Der Senat kann die Beweiswürdigung des Landgerichts auf dieser Tatsachengrundlage gut nachvollziehen und schließt sich ihr an. Der Kläger hat danach nicht den Beweis geführt, dass er infolge des streitgegenständlichen Unfalls vom 10.02.2016 die dargelegten erheblichen Verletzungen und längerfristigen Beschwerden erlitten hat. Die tatsächlich erlittenen Schmerzen und Beeinträchtigungen wurden durch das gezahlte Schmerzensgeld in Höhe von 650,00 € jedenfalls angemessen ausgeglichen.

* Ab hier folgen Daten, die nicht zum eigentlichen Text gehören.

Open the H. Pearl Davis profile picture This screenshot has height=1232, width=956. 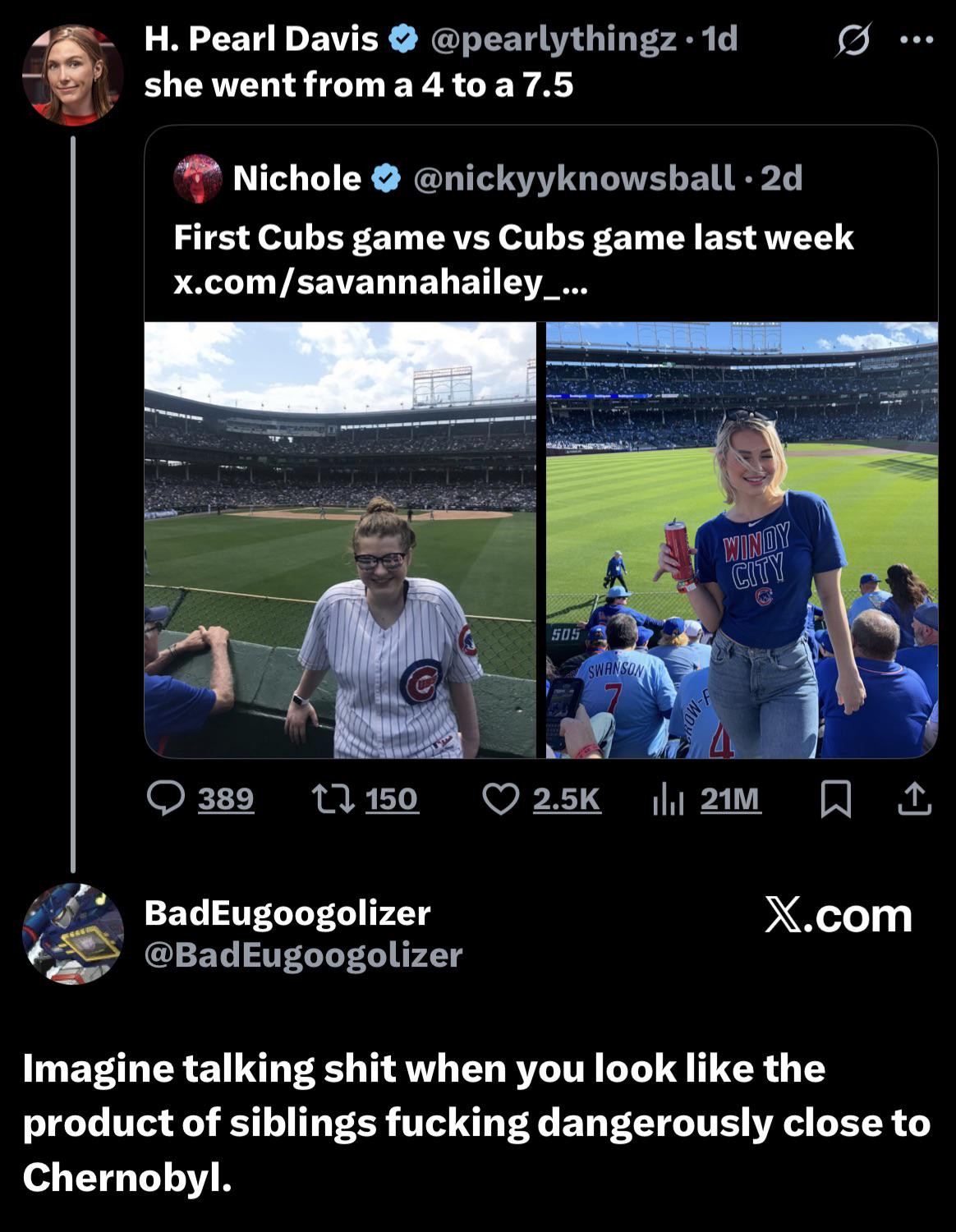tap(72, 74)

Die Einwendungen des Klägers gegen das interdisziplinäre Sachverständigengutachten greifen nicht durch. Soweit der technische Gutachter das Fehlen der polizeilichen Ermittlungsakte beanstandet hat, ist dies unerheblich, weil er sein Gutachten auf Grundlage der vorhandenen Lichtbilder und weiteren Informationen erstatten konnte. Dass er auf Unfallversuche mit anderen Fahrzeugmodellen zurückgegriffen hat, ist ebenfalls nicht zu beanstanden. Er hat insbesondere in der mündlichen Verhandlung vom 27.06.2022 erläutert, inwiefern sich hieraus dennoch brauchbare Schlüsse ziehen lassen. Zudem hat er die so ermittelten EES-Werte durch Simulationsrechnungen verifiziert. Die Feststellungen des technischen Gutachters stehen der Angabe des Klägers zu einer Kollisionsgeschwindigkeit von 45 – 50 km/h entgegen. Für die Frage der individuellen Belastbarkeit und der konkreten körperlichen Beeinträchtigungen war nicht der technische, sondern der medizinische Gutachter zuständig. Dieser hat auf Grundlage der Berechnungen des technischen Gutachters und unter Berücksichtigung sämtlicher Befunde unfallkausale Verletzungen nicht mit ausreichender Sicherheit nachvollziehen können. Er hat dabei auch ausgeführt, dass die Diagnose der behandelnden Ärztin Dr. S. nicht durch entsprechende Befunde gestützt wird. Die Schulterverletzung kann eher eine andere, verschleißbedingte Ursache haben und nach dem Unfall spontan aufgetreten sein.